Dennoch wurde die Höchstgrenze auch in der Dezember-Ausschreibungsrunde nicht heraufgesetzt. Wer mehr als 5,88 Cent pro Kilowattstunde haben will, hat keine Chance einen Zuschlag zu bekommen, wie der Bundesverband Windenergie (BWE) kritisiert. BWE-Präsident Hermann Albers dazu:

Zwischen der Ausschreibung und der tatsächlichen Inbetriebnahme liegen mehr als zwei Jahre. In dieser Zeit können sich jedoch die Kosten für Komponenten, Bauleistungen oder Zinsen für Kredite stark verändern. Wir beobachten seit einiger Zeit eine regelrechte Explosion der Kosten entlang der gesamten Lieferkette. Ein starrer Höchstpreis ohne Möglichkeit zur nachträglichen Anpassung ist vor diesem Hintergrund nicht mehr zeitgemäß.

Auch sonst sind die bürokratischen Hindernisse für den Ausbau der Windenergie inzwischen gewaltig. Die Energie-Ökonomin Claudia Kemfert vom Deutschen Institut für Wirtschaftsforschung in Berlin weist darauf hin, dass derzeit Windkraftprojekte mit zusammen zehn GW Leistung in Genehmigungsverfahren stecken.

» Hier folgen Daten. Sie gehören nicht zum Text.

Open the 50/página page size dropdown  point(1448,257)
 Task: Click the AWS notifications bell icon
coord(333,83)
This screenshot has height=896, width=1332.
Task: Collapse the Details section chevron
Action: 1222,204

Mit diesen ließe sich vermutlich etwas mehr Strom erzeugen, als die drei letzten deutschen Atomkraftwerke in ihrer nun noch einmal um ein Vierteljahr verlängerten Laufzeit liefern werden. Warum redet alles über die Atomkraft, statt diese bereits durchgeplanten Windprojekte auf die Überholspur zu holen, fragt Kemfert.

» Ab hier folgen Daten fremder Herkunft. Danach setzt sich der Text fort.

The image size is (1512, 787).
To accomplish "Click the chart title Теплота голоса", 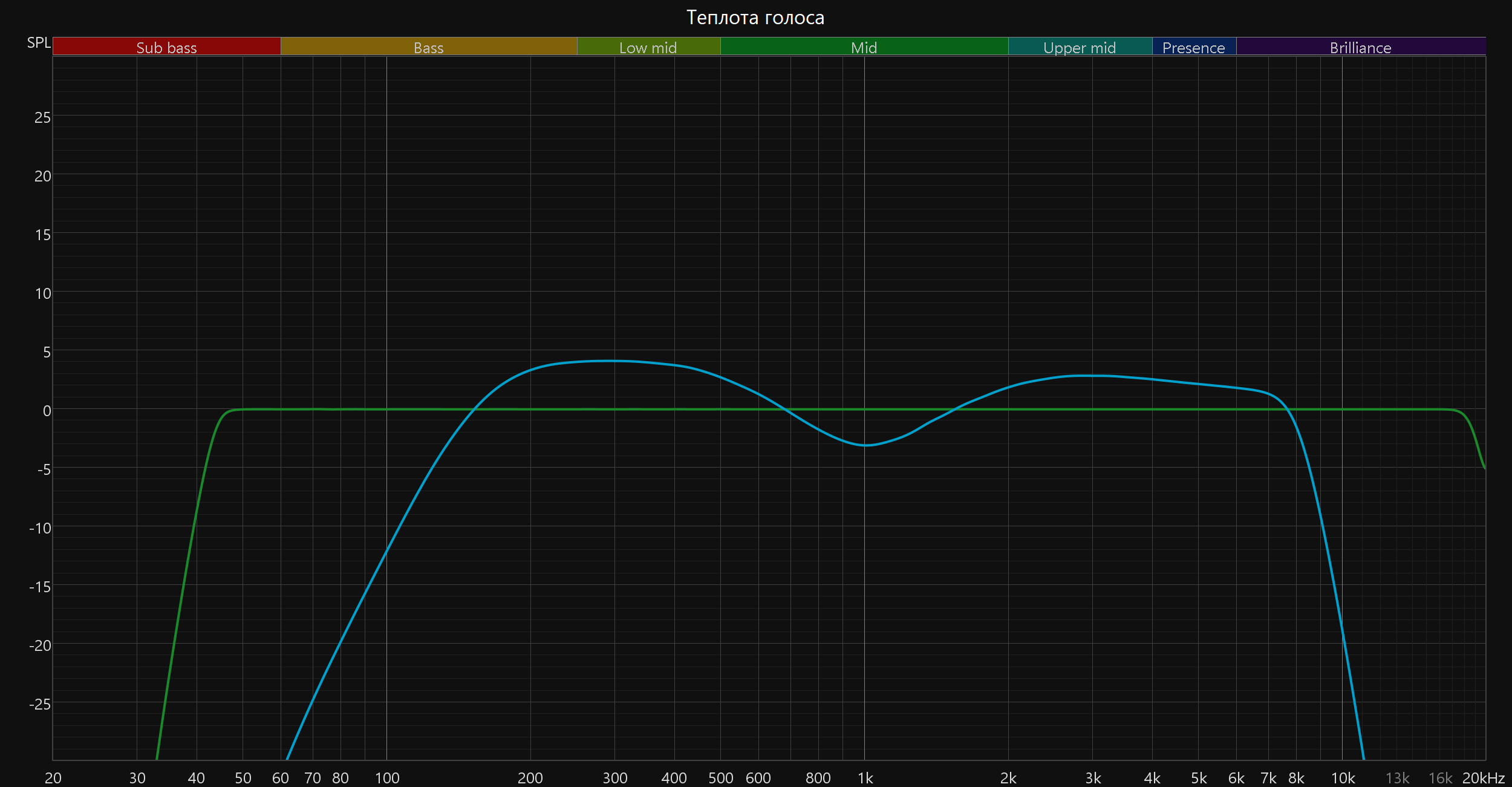I will [755, 18].
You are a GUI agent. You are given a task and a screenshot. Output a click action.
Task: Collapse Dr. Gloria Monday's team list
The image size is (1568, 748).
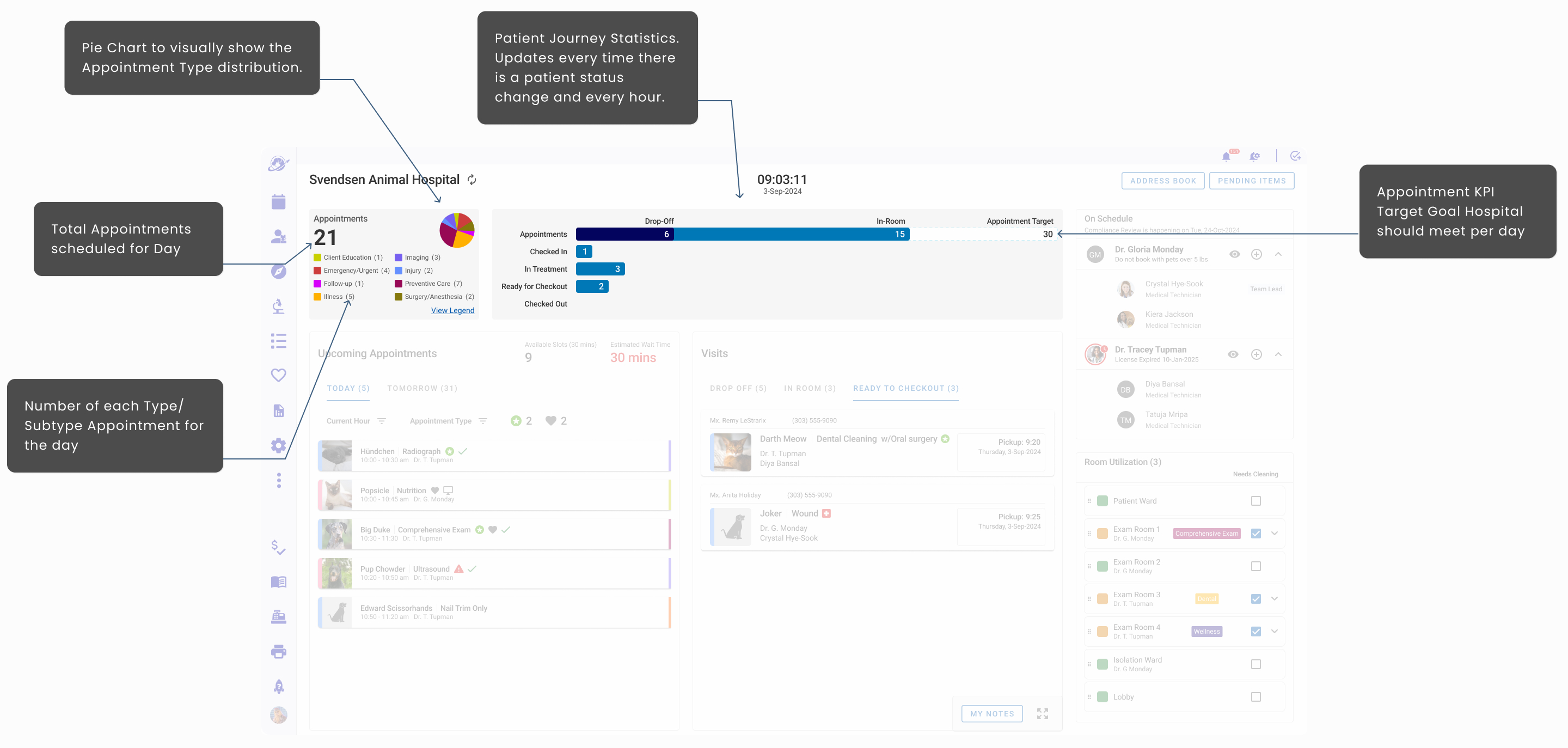coord(1278,254)

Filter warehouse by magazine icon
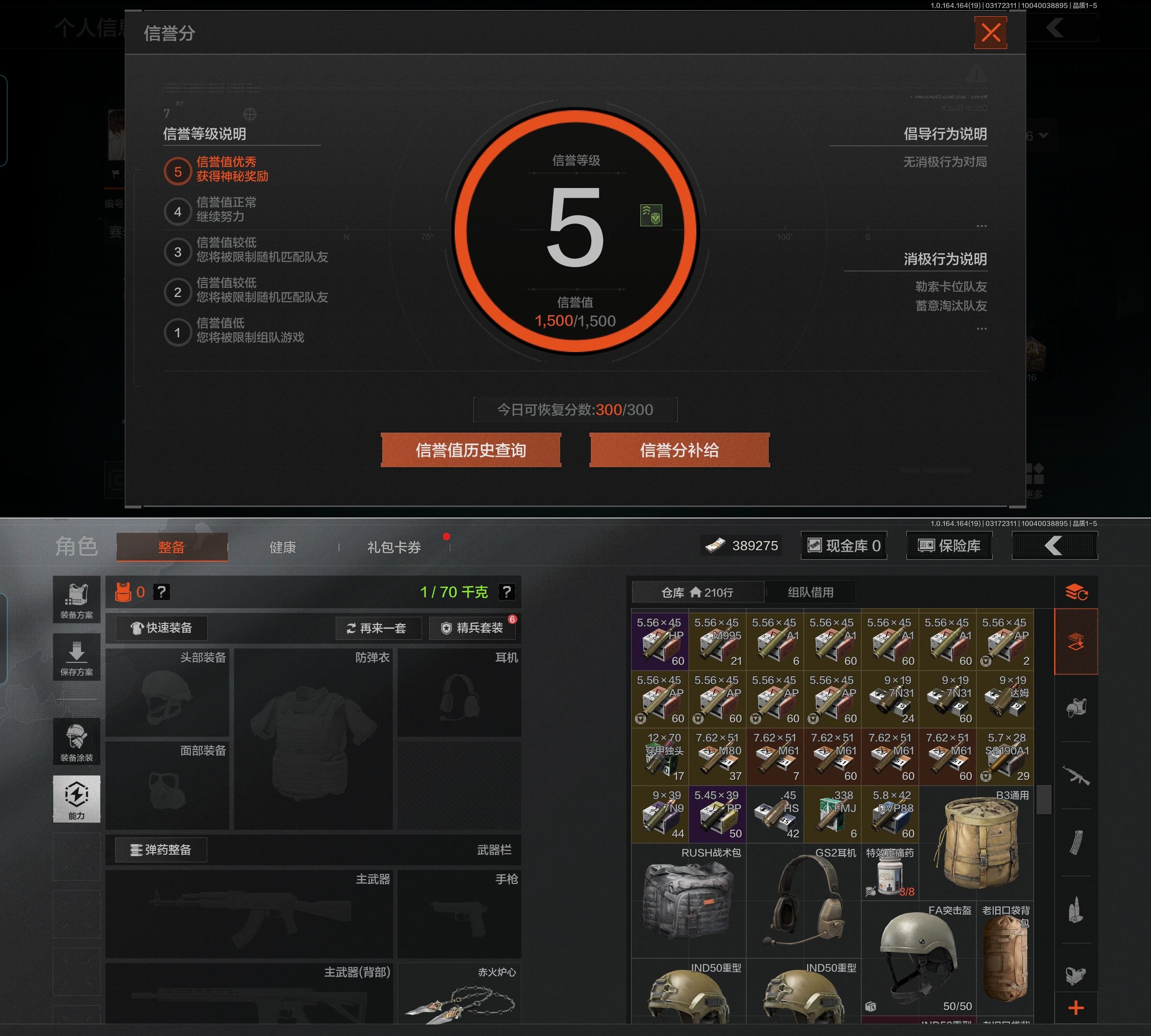(1076, 842)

Angesichts dieses offensichtlichen Unwillens der politischen Verantwortlichen fast aller Ebenen halten die Proteste für effektive und drastische Klimaschutzmaßnahmen weiter an. So bleibt noch zu erwähnen, dass die Jugendbewegung Fridays for Future ab heute in rund 20 deutschen Städten, Schulen und Universitäten besetzen will.

An der Göttinger Uni wurde bereits zu Beginn der Woche ein Anfang gemacht. Auch in Österreich und der Schweiz sind ähnliche Aktionen geplant. Außerdem hat das Klimacamp Augsburg am gestrigen Donnerstag den Sitz der dortigen Regierung von Schwaben (Bayerischer Regierungsbezirk) besetzt. Damit sollte gegen die Rodung eines ehemals geschützten Waldes protestiert werden, den die Regierung genehmigt hatte. Die Rodung ist inzwischen erfolgt, obwohl noch eine Klage gegen den Beschluss anhängig war.